Vet students get paid to foster pups: the Canine Enrichment Program

The bachelorette for dogs

Taking care of a dog can be a lot of work — walking it, feeding it, giving it all the love and attention it deserves. Within UC Davis’s renowned veterinary school, this dream job exists. Known as the Canine Enhancement Program, the program gives vet students the opportunity to care for dogs and get paid for it.

So how does it work? The purpose of the program is to serve both the dogs, who are referred to as “colony dogs,” and the students in the vet school. Every year, 15 dogs are chosen to be part of the program for the duration of the school year.

“We hand pick [the dogs] from local shelters and select them based on their temperament,” said Tatiana Taylor, the senior animal technician supervisor for the Gourley Center and a kennel supervisor and adoption coordinator for the Canine Enhancement Program. “We want dogs who will be happy in this program and want to be loved and enjoy participating in student teaching.”

An extensive selection stage is necessary to ensure the colony dogs can fulfill the role of a teaching dog. Likewise, the students enrolled in the program, or “enrichment walkers,” are carefully selected and trained to ensure a good match and that the dogs are properly socialized. There is a six-week trial period where the enrichment students rotate walking all the colony dogs to get to know each other. The walkers then send in their top choices of which dog they would like to be matched with and are matched accordingly.

“We match [dog and walker] to maximize the enrichment, to ensure a positive experience for the dog and the student,” Taylor said. “So if the student is a runner, I’m going to give them a lab versus a couch potato [dog]. We pick walkers who want to do activities with the dogs, are willing to potty-train them and properly socialize them, so that they are prepared for adoption at the end of the year.”

Though the dogs do have designated living spots on campus where they are cared for by a team of Gourley animal health technicians, enrichment walkers are encouraged to take the dogs home and spend as much time with their colony dogs as possible. Students are allowed to house them, take them hiking and on vacations, bring them home for the holidays and introduce them to friends and family.

“We have the freedom to treat the dog as if they were our own,” said Naomi Barney, a third-year veterinary student who has fostered three dogs through the program. “I take them out hiking and I get to do all the fun things you would do with your own dog.”

Barney currently cares for two dogs: Bia, a gray terrier mix who was her colony dog from last year whom she adopted, and Chevy, a lab/hound mix who is her colony dog for this year.

“My favorite part [of the program], wow, that’s hard to choose,” Barney said. “I really like being able to take care of these dogs, a lot of them come from shelter backgrounds, so being able to give them a home for a year and love them.”

At the end of the year, the dogs graduate from the program and are released to be adopted.
“Students get priority adoption,” Taylor said. “If the students aren’t interested we will open up applications to the public, if no other students or faculty line up applications to adopt.”

However, due to the extensive and personalized pairing process, most enrichment walkers end up adopting their colony dogs.

“It’s like ‘The Bachelorette,’ but for dogs,” said Kelly Morello, a third-year veterinary student. “We have a say in it, but Tatiana picks what is best for the dogs, and a lot of the time that means a forever home.”

Morello’s colony dog is a half German Shepherd, half Staffordshire Terrier named Tacoma.

“Tacoma is my best friend, she has gotten me through this tough third year as a vet student,” Morello said. “She is such an incredible dog, she is my doggie soulmate, the perfect fit for me.

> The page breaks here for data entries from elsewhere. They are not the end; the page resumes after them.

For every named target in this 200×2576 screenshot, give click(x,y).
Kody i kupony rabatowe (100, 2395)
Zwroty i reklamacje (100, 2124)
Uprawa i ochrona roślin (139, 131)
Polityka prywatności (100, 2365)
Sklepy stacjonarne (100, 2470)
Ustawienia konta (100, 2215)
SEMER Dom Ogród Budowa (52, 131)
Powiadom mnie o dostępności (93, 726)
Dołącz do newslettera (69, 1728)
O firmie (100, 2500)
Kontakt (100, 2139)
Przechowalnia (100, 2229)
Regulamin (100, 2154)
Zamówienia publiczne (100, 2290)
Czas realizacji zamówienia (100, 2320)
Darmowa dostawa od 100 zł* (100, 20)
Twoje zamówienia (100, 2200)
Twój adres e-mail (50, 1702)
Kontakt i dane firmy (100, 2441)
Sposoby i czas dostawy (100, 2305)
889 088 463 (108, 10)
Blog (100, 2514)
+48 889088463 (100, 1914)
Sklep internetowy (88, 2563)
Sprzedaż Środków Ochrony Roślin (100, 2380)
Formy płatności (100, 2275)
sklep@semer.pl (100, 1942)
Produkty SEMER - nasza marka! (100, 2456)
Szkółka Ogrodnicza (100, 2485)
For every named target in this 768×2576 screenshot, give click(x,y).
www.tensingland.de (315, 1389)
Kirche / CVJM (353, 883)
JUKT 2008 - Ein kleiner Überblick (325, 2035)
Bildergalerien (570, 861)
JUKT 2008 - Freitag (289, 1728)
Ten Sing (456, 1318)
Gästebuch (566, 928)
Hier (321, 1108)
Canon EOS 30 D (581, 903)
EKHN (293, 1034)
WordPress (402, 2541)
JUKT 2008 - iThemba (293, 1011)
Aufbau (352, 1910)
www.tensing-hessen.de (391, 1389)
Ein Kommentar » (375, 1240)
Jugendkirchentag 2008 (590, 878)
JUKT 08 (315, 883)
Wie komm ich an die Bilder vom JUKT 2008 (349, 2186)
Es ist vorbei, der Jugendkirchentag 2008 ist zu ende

I cannot wait to officially adopt her.”

In addition to the colony dogs being an educational tool for their enrichment walkers, they also serve the larger student body. The colony dogs’ main duty is to attend lab classes several times a month.
“Although we treat them like they are our own dogs, we do not own them,” Morello said. “The biggest difference is that they have class, they are working animals.”

The dogs attend classroom labs and provide educational experiences for students. These noninvasive instructional programs teach vet students about animal handling, PE, radiology, ultrasound, orthopedic examinations and behavior temperament examinations.

“They have to spend time away from us at school, so naturally they have higher stress levels,” Morello said. “So we are their guardian angels, we get to care for them and look for signs of stress. Our number one priority is their happiness.”

Every year, vet school students are given the opportunity to send in their applications and be added to a waitlist. Morello was on the waitlist for a year before she was selected.

​“Being a colony walker is a sought-after position, everyone wants to be a part of the program.” Morello said. “We get paid, but we do it for the dogs. We love the dogs so much.”